**Exercise goal:**
Given the entries below, copy each of them out exactly.
== Recorded data
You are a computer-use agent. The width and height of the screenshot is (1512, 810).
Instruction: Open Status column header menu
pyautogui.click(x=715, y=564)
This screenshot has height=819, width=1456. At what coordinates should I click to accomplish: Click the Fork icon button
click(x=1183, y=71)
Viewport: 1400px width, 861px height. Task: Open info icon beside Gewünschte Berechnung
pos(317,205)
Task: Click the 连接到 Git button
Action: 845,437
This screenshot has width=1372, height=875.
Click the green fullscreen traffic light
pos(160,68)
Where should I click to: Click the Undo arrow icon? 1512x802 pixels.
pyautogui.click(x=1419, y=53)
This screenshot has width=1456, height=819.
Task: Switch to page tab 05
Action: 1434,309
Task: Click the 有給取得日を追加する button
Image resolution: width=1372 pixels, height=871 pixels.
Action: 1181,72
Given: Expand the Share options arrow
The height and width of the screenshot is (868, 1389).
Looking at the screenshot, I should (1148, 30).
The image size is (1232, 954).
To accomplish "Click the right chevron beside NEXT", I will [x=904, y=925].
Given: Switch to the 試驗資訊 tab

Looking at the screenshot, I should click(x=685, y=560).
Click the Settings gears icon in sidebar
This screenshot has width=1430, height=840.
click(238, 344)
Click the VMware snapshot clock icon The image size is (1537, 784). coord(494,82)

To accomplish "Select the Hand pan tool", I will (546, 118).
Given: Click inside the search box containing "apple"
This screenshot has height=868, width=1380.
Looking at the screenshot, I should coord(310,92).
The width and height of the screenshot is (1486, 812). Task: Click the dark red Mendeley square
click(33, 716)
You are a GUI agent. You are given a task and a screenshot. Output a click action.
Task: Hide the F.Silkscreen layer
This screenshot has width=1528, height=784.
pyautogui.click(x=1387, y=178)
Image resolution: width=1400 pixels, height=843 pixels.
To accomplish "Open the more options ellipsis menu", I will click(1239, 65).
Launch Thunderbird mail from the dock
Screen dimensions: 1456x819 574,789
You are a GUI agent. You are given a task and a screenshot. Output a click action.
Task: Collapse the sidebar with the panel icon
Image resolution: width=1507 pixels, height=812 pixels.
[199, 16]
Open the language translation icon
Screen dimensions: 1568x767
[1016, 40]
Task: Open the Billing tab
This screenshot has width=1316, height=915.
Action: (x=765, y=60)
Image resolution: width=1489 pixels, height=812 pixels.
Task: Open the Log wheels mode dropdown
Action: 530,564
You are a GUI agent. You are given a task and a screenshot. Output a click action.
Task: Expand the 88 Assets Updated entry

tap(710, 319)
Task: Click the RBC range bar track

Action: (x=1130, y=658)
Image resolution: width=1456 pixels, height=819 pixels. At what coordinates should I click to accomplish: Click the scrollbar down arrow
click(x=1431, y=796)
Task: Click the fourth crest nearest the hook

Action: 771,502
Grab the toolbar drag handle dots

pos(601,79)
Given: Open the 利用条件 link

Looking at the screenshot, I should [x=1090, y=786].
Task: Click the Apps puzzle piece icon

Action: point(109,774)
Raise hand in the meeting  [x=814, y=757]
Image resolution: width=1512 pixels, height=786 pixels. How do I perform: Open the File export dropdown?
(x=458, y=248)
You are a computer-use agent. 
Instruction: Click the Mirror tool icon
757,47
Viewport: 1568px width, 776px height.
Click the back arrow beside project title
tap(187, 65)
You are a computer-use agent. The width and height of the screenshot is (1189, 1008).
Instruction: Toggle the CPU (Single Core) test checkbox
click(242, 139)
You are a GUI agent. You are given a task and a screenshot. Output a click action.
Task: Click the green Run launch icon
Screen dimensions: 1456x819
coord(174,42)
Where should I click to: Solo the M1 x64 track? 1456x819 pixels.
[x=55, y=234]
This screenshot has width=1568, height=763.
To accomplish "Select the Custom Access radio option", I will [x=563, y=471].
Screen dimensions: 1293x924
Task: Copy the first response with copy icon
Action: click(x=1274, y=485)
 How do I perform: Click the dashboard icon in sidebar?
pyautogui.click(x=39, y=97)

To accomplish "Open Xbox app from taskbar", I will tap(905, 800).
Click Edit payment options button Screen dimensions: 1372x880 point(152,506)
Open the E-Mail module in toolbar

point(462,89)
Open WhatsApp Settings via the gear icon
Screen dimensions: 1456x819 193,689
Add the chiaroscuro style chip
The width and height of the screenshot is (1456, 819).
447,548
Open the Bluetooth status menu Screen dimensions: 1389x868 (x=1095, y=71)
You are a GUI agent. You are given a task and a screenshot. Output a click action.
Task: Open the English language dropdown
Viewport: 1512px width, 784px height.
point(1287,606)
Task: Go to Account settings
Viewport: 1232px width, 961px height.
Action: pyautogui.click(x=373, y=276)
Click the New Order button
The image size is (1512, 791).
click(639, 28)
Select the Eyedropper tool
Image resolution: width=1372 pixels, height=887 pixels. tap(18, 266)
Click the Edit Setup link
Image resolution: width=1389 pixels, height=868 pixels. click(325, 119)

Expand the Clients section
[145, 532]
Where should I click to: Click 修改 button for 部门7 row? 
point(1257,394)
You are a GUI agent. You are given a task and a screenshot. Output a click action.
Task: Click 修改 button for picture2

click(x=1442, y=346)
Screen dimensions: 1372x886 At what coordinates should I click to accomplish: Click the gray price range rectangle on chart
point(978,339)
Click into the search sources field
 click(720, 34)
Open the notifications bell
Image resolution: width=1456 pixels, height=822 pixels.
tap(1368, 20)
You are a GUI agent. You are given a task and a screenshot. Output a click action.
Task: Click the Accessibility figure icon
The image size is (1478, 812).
====
**Answer space:**
You are a computer-use agent. The width and height of the screenshot is (1512, 810).
Instruction: Open Status column header menu
pyautogui.click(x=715, y=564)
This screenshot has height=819, width=1456. At what coordinates should I click to accomplish: Click the Fork icon button
click(x=1183, y=71)
Viewport: 1400px width, 861px height. Task: Open info icon beside Gewünschte Berechnung
pos(317,205)
Task: Click the 连接到 Git button
Action: 845,437
This screenshot has width=1372, height=875.
Click the green fullscreen traffic light
pos(160,68)
Where should I click to: Click the Undo arrow icon? 1512x802 pixels.
pyautogui.click(x=1419, y=53)
This screenshot has width=1456, height=819.
Task: Switch to page tab 05
Action: 1434,309
Task: Click the 有給取得日を追加する button
Image resolution: width=1372 pixels, height=871 pixels.
Action: 1181,72
Given: Expand the Share options arrow
The height and width of the screenshot is (868, 1389).
Looking at the screenshot, I should (1148, 30).
The image size is (1232, 954).
To accomplish "Click the right chevron beside NEXT", I will [x=904, y=925].
Given: Switch to the 試驗資訊 tab

Looking at the screenshot, I should click(x=685, y=560).
Click the Settings gears icon in sidebar
This screenshot has width=1430, height=840.
click(238, 344)
Click the VMware snapshot clock icon The image size is (1537, 784). coord(494,82)

To accomplish "Select the Hand pan tool", I will (546, 118).
Given: Click inside the search box containing "apple"
This screenshot has height=868, width=1380.
Looking at the screenshot, I should coord(310,92).
The width and height of the screenshot is (1486, 812). Task: Click the dark red Mendeley square
click(33, 716)
You are a GUI agent. You are given a task and a screenshot. Output a click action.
Task: Hide the F.Silkscreen layer
This screenshot has width=1528, height=784.
pyautogui.click(x=1387, y=178)
Image resolution: width=1400 pixels, height=843 pixels.
To accomplish "Open the more options ellipsis menu", I will click(1239, 65).
Launch Thunderbird mail from the dock
Screen dimensions: 1456x819 574,789
You are a GUI agent. You are given a task and a screenshot. Output a click action.
Task: Collapse the sidebar with the panel icon
Image resolution: width=1507 pixels, height=812 pixels.
[199, 16]
Open the language translation icon
Screen dimensions: 1568x767
[1016, 40]
Task: Open the Billing tab
This screenshot has width=1316, height=915.
Action: (x=765, y=60)
Image resolution: width=1489 pixels, height=812 pixels.
Task: Open the Log wheels mode dropdown
Action: 530,564
You are a GUI agent. You are given a task and a screenshot. Output a click action.
Task: Expand the 88 Assets Updated entry

tap(710, 319)
Task: Click the RBC range bar track

Action: (x=1130, y=658)
Image resolution: width=1456 pixels, height=819 pixels. At what coordinates should I click to accomplish: Click the scrollbar down arrow
click(x=1431, y=796)
Task: Click the fourth crest nearest the hook

Action: 771,502
Grab the toolbar drag handle dots

pos(601,79)
Given: Open the 利用条件 link

Looking at the screenshot, I should [x=1090, y=786].
Task: Click the Apps puzzle piece icon

Action: point(109,774)
Raise hand in the meeting  [x=814, y=757]
Image resolution: width=1512 pixels, height=786 pixels. How do I perform: Open the File export dropdown?
(x=458, y=248)
You are a computer-use agent. 
Instruction: Click the Mirror tool icon
757,47
Viewport: 1568px width, 776px height.
Click the back arrow beside project title
tap(187, 65)
You are a computer-use agent. The width and height of the screenshot is (1189, 1008).
Instruction: Toggle the CPU (Single Core) test checkbox
click(242, 139)
You are a GUI agent. You are given a task and a screenshot. Output a click action.
Task: Click the green Run launch icon
Screen dimensions: 1456x819
coord(174,42)
Where should I click to: Solo the M1 x64 track? 1456x819 pixels.
[x=55, y=234]
This screenshot has width=1568, height=763.
To accomplish "Select the Custom Access radio option", I will [x=563, y=471].
Screen dimensions: 1293x924
Task: Copy the first response with copy icon
Action: click(x=1274, y=485)
 How do I perform: Click the dashboard icon in sidebar?
pyautogui.click(x=39, y=97)

To accomplish "Open Xbox app from taskbar", I will tap(905, 800).
Click Edit payment options button Screen dimensions: 1372x880 point(152,506)
Open the E-Mail module in toolbar

point(462,89)
Open WhatsApp Settings via the gear icon
Screen dimensions: 1456x819 193,689
Add the chiaroscuro style chip
The width and height of the screenshot is (1456, 819).
447,548
Open the Bluetooth status menu Screen dimensions: 1389x868 (x=1095, y=71)
You are a GUI agent. You are given a task and a screenshot. Output a click action.
Task: Open the English language dropdown
Viewport: 1512px width, 784px height.
point(1287,606)
Task: Go to Account settings
Viewport: 1232px width, 961px height.
Action: pyautogui.click(x=373, y=276)
Click the New Order button
The image size is (1512, 791).
click(639, 28)
Select the Eyedropper tool
Image resolution: width=1372 pixels, height=887 pixels. tap(18, 266)
Click the Edit Setup link
Image resolution: width=1389 pixels, height=868 pixels. click(325, 119)

Expand the Clients section
[145, 532]
Where should I click to: Click 修改 button for 部门7 row? 
point(1257,394)
You are a GUI agent. You are given a task and a screenshot. Output a click action.
Task: Click 修改 button for picture2

click(x=1442, y=346)
Screen dimensions: 1372x886 At what coordinates should I click to accomplish: Click the gray price range rectangle on chart
point(978,339)
Click into the search sources field
 click(720, 34)
Open the notifications bell
Image resolution: width=1456 pixels, height=822 pixels.
tap(1368, 20)
You are a GUI agent. You are given a task and a screenshot. Output a click action.
Task: Click the Accessibility figure icon
The image size is (1478, 812).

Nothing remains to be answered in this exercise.